● EXERCISE DIRECTIONS
Which of the lines below include the word "agent"? Pull each one out.

● RECORDED INFORMATION
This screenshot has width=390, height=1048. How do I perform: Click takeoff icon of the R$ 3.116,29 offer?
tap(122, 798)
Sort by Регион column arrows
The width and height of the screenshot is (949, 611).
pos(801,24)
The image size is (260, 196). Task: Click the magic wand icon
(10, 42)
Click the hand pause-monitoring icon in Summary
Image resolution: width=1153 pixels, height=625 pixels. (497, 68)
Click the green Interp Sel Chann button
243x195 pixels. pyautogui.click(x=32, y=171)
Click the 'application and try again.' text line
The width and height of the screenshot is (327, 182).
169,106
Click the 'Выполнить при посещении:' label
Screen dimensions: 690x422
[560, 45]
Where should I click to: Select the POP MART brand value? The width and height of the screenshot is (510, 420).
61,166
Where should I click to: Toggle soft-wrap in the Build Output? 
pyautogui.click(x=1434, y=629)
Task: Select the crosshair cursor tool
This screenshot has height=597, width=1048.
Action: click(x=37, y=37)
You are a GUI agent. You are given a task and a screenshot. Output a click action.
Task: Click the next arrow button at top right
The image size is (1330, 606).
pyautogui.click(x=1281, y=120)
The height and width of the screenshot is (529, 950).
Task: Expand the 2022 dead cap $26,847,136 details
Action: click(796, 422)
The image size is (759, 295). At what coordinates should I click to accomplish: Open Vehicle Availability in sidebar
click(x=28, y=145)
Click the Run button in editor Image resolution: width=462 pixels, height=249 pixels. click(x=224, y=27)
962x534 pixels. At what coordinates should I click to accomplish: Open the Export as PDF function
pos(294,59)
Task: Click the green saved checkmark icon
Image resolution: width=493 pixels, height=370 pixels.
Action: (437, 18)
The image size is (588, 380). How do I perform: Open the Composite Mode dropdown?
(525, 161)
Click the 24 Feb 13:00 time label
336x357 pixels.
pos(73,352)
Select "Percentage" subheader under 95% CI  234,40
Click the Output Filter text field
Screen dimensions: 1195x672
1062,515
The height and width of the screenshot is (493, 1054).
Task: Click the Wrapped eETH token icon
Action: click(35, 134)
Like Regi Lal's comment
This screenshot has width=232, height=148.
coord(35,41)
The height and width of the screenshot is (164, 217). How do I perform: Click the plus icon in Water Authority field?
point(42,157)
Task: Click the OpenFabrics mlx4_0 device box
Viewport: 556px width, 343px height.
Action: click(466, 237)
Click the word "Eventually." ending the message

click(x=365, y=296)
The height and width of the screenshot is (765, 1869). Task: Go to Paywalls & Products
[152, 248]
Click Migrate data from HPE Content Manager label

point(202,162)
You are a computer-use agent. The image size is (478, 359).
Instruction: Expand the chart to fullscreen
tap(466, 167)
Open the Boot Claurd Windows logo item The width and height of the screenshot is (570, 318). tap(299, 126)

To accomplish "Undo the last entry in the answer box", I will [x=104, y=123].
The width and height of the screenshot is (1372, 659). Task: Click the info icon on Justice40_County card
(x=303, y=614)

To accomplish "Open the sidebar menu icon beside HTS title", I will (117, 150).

● RESULT FOR THIS EXERCISE
You are a GUI agent. You are given a task and a screenshot. Output a click action.
You are a computer-use agent. The image size is (478, 359).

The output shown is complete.